Exercício escrito 1:
Separe todas as linhas das entradas que contêm a palavra "screenshot", levando em conta maiúsculas e minúsculas.

Trecho fornecido:

Forsyth não tem pressa e ele também não segue as “regras” clássicas de romances em geral, não se furtando em apresentar novos personagens já quando sua história está acabando e sem necessariamente trabalhar arcos narrativos ou aprofundar na psiquê de seus personagens, tudo na lógica de que o que ele escreve está na seara de um relato mais objetivo, mais direto, ainda que muito detalhado, sobre todo o processo. Com isso, é possível argumentar que O Dia do Chacal é um livro frio, distante, que não toma partido seja de um lado, seja de outro, deixando o espectador tomar suas decisões. E, de fato, existe um inegável distanciamento entre o leitor e os personagens, especialmente o Chacal que age quase que completamente sozinho, o que impede que o contato humano abra portas sobre ele, com sua motivação sendo uma só: cumprir a missão para ter dinheiro suficiente para se aposentar. Somente quando Lebel é introduzido que uma abordagem um pouco mais calorosa é introduzida, ainda que Forsyth faça do trabalho detetivesco que ele encabeça um trabalho essencialmente “de escrivaninha”, ou seja, sem que o comissário saia de sua sala, apenas usando o telefone para acionar seus colegas em países de três continentes para tentar descobrir primeiro a identidade do Chacal, algo que é quase impossível dada a completa ausência de informações que inicialmente se tem sobre o assassino de aluguel. Com isso, o autor “extrai” o glamour que se espera de uma caçada desse tipo, reenquadrando-a como algo que muito provavelmente espelha o cotidiano de muitos detetives: pesquisas, telefonemas e reuniões.

Entradas para processar:
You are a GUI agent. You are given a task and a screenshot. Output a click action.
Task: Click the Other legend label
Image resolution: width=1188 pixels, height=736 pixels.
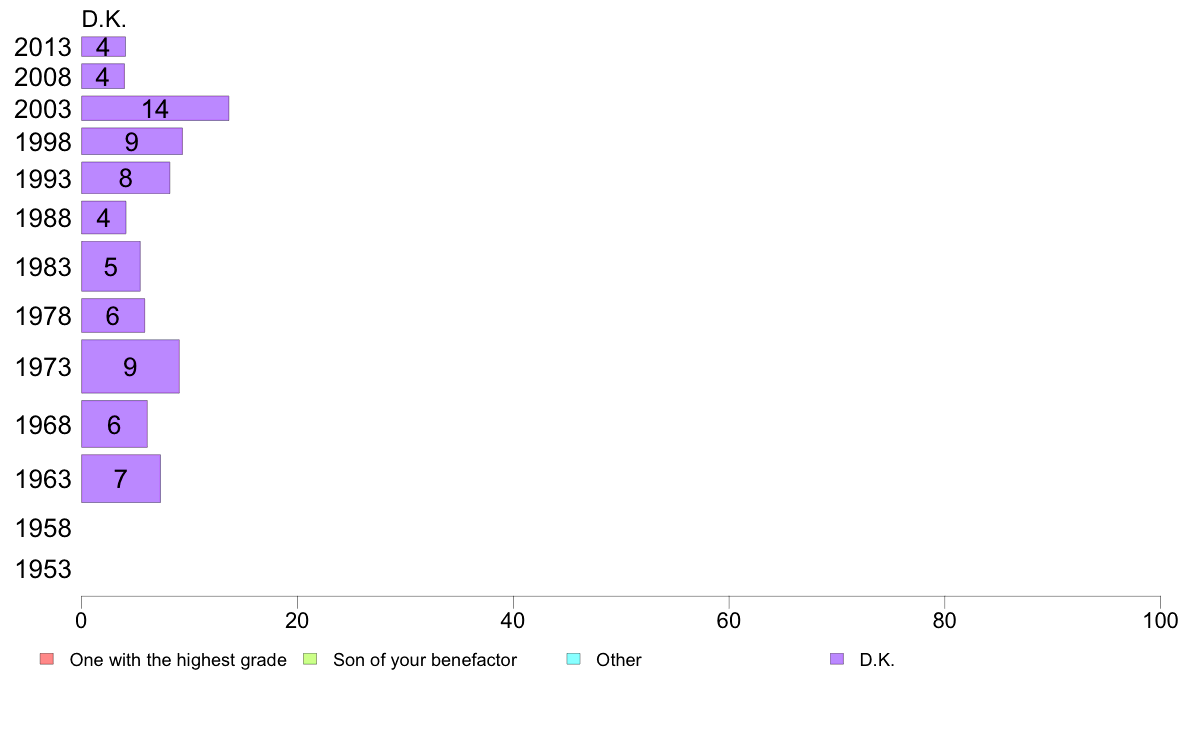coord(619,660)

---

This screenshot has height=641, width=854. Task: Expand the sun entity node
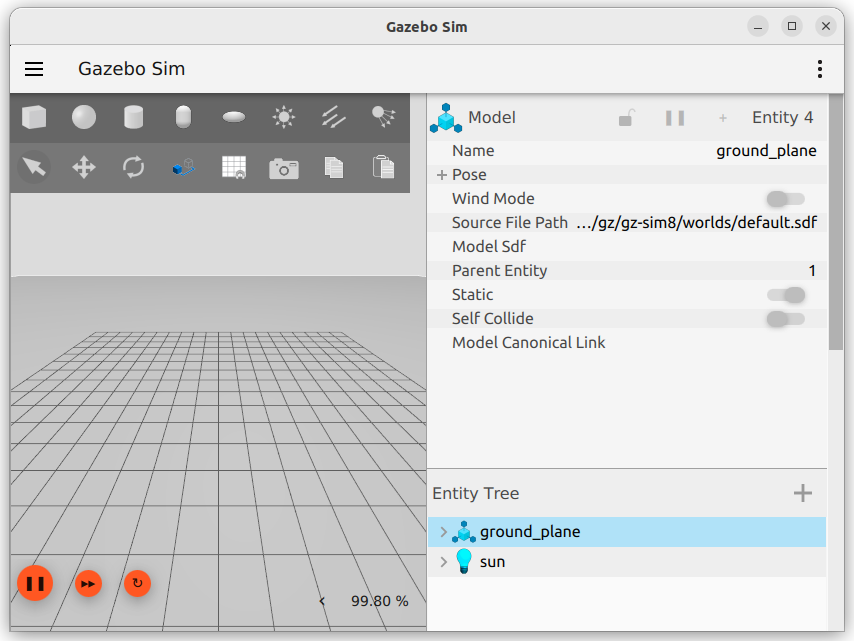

...

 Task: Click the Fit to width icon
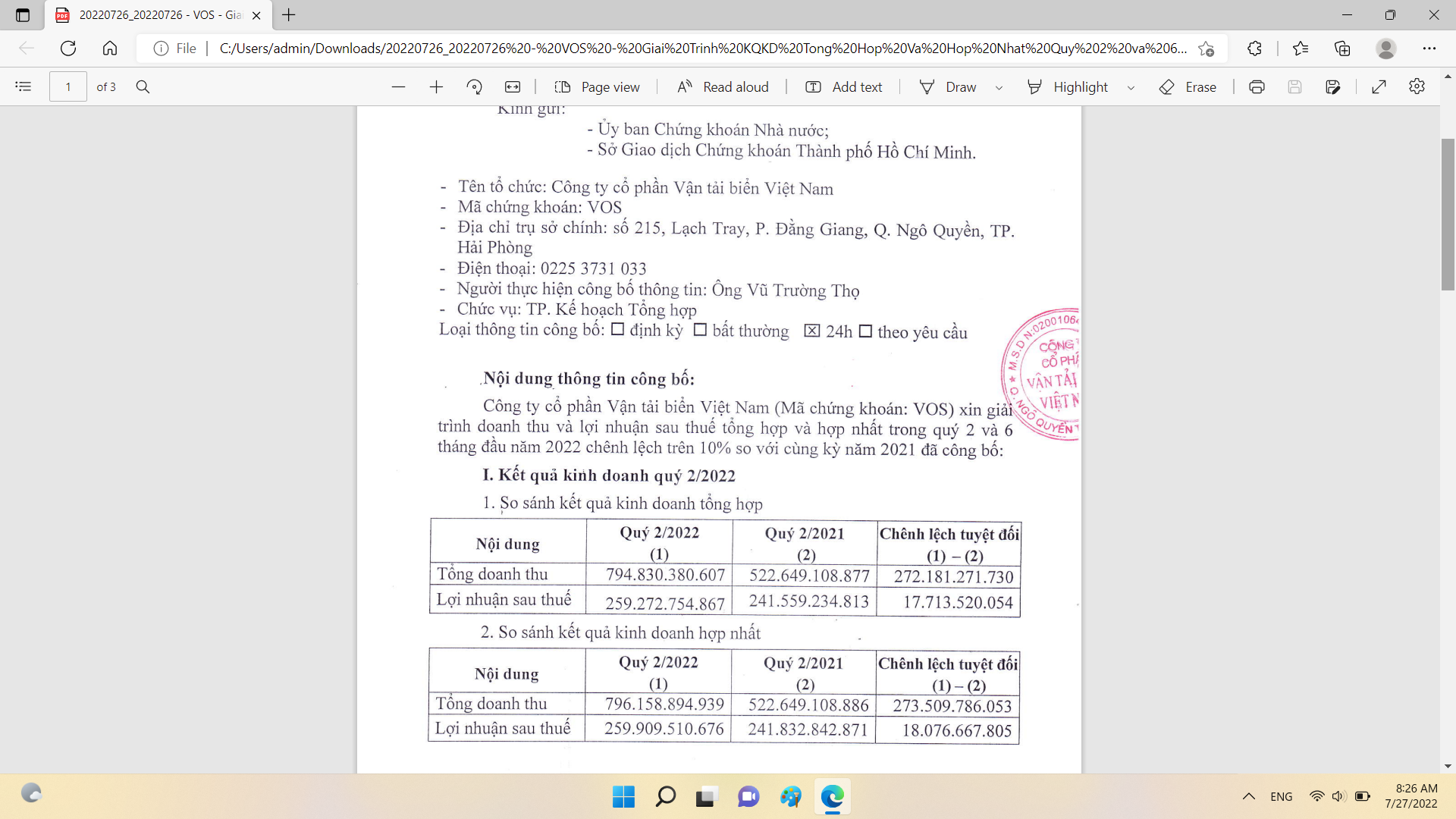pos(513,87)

Exercício escrito 2:
No trecho sobre O Dia do Chacal, qual é a única motivação do Chacal?

Resposta escrita 1:
You are a GUI agent. You are given a task and a screenshot. Output a click action.
This screenshot has height=641, width=854. Task: Expand the sun entity node

Resposta escrita 2:
Cumprir a missão para ter dinheiro suficiente para se aposentar.